A cup and handle pattern is a pattern of price movement on a trading chart that resembles a cup with a handle, from which it derives its name. The cup section of the pattern is formed from a U-shaped price movement, while the handle is a short price channel from the edge of the cup. The handle is actually a pullback after the right Swing of the cup.
As is the case with other chart patterns, the cup and handle pattern shows you how the price has moved in the immediate past, which can help you predict future price movements. The time it takes for pattern formation varies: pattern formation can be as short as seven weeks or as long as 65 weeks or more.
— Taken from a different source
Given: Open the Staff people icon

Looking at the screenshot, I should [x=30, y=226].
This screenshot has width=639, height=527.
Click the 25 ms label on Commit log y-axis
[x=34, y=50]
There are two types of patterns: the more popular bullish cup and handle pattern that you can see in bull markets and the inverted cup and handle pattern, also known as the bearish cup and handle pattern, that you can see in bear markets.
In the bullish variant, which occurs in an uptrend, the pattern is formed by a downswing (pullback) that gradually turns into an upswing (in the trend direction) followed by a small pullback (a slight downward drift that creates a handle )
The reversal/bearish type, which appears in a downtrend, is formed by an upswing (pullback) that gradually turns into a downswing to continue the downtrend, but then pulls back (handle) a bit.
Understanding the structure and inversion of the cup and handle pattern
The cup and handle pattern can form in any time frame, but as a swing trader, you should focus on the daily time frame. To identify the cup and handle pattern or reversal type, you need to understand the price movements that form its structure. For example, to be a continuation pattern, there must be a prior trend before a cup and handle pattern can form. Let us look at both patterns one by one.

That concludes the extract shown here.